Render the entries, from the line containing "Switch to the Members tab" up to and including the line containing "Action: pos(573,524)", as a two-column CSV with the headers input and output. Give one row per entry, with its text and its answer each in a single quoted field and line breaks replaced by spaces.
[START Records for this exercise]
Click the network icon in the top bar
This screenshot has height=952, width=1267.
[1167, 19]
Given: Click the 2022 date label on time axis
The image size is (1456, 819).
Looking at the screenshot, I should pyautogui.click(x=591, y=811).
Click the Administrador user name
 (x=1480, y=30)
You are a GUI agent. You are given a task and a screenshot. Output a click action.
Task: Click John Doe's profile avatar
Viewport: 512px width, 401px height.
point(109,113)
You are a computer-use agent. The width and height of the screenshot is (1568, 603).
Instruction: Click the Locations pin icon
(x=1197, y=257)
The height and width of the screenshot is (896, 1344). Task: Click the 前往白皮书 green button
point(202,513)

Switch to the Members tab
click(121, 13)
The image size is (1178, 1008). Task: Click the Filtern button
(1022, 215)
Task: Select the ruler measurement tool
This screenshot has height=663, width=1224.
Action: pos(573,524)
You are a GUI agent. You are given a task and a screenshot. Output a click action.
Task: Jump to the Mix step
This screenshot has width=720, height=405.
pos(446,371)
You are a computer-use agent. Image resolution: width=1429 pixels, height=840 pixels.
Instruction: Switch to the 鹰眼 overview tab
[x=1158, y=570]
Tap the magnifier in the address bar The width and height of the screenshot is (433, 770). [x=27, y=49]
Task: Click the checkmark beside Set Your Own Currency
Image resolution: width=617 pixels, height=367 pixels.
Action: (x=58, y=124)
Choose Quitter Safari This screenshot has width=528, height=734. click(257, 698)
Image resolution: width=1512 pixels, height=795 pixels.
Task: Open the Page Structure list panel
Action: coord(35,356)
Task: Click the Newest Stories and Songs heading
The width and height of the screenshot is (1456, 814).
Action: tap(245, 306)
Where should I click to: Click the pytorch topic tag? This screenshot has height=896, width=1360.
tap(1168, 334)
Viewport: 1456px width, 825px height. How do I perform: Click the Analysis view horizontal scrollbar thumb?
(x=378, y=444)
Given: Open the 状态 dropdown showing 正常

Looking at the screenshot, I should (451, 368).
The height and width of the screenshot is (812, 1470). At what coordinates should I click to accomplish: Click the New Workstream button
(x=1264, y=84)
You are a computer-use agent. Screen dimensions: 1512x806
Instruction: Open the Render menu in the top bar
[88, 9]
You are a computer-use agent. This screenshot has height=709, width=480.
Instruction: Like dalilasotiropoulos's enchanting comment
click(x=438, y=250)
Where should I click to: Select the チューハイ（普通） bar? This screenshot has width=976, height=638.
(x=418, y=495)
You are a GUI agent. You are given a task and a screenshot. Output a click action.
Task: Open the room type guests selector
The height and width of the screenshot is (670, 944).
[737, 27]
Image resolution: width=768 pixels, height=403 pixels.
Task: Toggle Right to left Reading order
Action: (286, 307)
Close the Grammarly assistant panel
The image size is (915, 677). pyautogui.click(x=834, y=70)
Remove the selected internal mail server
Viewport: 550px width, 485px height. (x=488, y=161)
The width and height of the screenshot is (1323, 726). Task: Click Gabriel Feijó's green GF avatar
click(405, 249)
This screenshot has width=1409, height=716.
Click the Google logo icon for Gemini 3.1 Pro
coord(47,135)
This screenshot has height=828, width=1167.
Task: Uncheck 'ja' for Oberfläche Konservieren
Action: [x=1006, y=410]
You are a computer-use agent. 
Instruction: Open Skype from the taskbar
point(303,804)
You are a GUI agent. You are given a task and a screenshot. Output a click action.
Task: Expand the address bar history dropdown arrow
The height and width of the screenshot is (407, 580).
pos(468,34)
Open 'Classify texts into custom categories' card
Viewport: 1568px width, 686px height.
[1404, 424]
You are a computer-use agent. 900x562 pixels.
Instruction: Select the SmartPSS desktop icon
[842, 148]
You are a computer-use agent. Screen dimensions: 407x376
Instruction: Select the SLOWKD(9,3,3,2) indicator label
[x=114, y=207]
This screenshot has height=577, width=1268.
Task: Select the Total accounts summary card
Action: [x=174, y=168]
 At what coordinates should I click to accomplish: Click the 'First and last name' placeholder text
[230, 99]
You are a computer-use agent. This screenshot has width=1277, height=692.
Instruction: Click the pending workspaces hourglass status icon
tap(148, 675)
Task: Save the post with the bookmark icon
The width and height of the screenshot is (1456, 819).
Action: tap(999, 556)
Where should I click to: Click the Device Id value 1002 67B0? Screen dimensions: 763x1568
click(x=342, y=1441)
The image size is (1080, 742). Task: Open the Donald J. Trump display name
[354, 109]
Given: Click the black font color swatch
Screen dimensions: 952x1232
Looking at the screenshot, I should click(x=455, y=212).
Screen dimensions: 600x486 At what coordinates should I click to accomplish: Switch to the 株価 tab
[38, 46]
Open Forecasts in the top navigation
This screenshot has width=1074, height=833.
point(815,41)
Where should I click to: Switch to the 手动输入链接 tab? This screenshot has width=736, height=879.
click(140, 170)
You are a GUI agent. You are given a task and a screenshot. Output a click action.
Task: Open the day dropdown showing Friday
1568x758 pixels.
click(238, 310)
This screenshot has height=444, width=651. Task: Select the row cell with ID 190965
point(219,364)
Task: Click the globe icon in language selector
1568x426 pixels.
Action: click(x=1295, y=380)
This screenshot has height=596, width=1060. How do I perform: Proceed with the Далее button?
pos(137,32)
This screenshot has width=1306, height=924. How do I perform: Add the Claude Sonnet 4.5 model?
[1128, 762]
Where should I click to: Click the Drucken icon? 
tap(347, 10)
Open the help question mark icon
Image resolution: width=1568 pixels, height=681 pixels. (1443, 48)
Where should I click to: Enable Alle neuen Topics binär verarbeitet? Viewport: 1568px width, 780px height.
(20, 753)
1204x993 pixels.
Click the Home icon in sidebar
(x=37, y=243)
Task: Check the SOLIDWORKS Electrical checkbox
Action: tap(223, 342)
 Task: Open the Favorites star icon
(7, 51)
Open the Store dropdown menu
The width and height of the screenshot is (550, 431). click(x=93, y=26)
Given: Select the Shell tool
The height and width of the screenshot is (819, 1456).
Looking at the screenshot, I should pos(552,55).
[END Records for this exercise]
- [Correct answer]
input,output
"Switch to the Members tab","click(121, 13)"
"The image size is (1178, 1008). Task: Click the Filtern button","(1022, 215)"
"Task: Select the ruler measurement tool This screenshot has height=663, width=1224.","Action: pos(573,524)"